**Assignment:**
Look through the entries and count each line that includes the string "pixel". Reply with the number alone.

*** Opening of Dataset records ***

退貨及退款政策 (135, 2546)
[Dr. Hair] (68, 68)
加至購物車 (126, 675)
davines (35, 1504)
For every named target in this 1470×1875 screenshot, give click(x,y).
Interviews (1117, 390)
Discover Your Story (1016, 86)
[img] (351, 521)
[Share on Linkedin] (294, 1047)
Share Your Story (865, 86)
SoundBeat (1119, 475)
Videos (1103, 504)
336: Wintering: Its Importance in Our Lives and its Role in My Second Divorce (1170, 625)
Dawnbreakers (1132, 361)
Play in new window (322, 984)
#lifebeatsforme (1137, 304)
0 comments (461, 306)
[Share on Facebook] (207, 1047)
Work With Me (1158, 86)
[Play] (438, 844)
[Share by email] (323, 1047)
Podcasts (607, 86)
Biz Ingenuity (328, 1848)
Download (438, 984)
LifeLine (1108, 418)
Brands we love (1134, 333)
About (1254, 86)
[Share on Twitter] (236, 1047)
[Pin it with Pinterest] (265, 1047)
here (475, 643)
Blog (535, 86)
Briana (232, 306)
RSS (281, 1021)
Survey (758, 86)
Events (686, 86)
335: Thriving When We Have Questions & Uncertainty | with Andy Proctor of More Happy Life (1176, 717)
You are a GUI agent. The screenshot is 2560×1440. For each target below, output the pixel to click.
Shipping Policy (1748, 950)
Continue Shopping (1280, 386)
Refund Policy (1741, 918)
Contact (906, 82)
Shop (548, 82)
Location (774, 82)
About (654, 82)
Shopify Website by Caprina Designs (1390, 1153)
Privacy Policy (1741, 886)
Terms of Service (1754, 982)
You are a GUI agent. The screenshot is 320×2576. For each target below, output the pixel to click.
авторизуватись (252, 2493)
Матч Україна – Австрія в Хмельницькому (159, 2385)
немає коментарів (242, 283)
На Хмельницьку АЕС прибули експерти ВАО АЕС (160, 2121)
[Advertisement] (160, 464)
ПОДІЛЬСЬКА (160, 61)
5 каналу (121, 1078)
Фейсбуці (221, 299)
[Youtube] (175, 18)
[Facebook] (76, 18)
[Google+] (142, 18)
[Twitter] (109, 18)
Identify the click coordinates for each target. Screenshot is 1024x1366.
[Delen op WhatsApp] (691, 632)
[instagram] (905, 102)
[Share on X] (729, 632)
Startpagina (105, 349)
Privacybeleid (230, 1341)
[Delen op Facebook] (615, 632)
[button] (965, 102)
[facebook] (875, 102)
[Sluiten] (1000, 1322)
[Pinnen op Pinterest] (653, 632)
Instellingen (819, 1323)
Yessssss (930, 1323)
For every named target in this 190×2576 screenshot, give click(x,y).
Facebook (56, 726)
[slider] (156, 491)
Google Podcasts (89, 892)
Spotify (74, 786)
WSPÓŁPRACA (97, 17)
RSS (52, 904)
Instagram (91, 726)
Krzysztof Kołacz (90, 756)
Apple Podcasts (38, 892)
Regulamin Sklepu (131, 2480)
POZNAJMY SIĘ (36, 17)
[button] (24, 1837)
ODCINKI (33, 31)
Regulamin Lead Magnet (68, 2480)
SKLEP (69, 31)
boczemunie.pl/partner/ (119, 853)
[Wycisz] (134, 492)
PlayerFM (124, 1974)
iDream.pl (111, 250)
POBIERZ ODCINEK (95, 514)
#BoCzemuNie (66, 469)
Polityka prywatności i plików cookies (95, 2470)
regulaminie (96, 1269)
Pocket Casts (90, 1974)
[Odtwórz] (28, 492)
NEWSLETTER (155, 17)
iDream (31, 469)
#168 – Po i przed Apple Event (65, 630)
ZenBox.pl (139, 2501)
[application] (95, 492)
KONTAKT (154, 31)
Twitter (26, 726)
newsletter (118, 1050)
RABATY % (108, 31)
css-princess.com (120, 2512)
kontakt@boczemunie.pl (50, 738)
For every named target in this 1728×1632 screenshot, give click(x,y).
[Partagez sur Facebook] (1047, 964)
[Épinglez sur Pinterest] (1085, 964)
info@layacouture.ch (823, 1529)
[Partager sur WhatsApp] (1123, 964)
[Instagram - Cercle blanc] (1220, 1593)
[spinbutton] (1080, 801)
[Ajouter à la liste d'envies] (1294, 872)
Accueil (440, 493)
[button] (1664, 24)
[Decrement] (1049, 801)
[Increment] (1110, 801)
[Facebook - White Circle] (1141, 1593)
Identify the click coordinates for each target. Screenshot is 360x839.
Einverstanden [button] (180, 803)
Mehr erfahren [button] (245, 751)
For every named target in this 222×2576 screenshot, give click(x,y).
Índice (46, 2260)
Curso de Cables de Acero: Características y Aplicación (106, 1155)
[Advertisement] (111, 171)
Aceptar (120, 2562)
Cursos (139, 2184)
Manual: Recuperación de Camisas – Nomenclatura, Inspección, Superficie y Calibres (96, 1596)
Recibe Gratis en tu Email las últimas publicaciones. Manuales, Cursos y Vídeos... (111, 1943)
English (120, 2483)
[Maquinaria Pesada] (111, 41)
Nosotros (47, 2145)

*** Close of Dataset records ***

**Completed exercise:**
2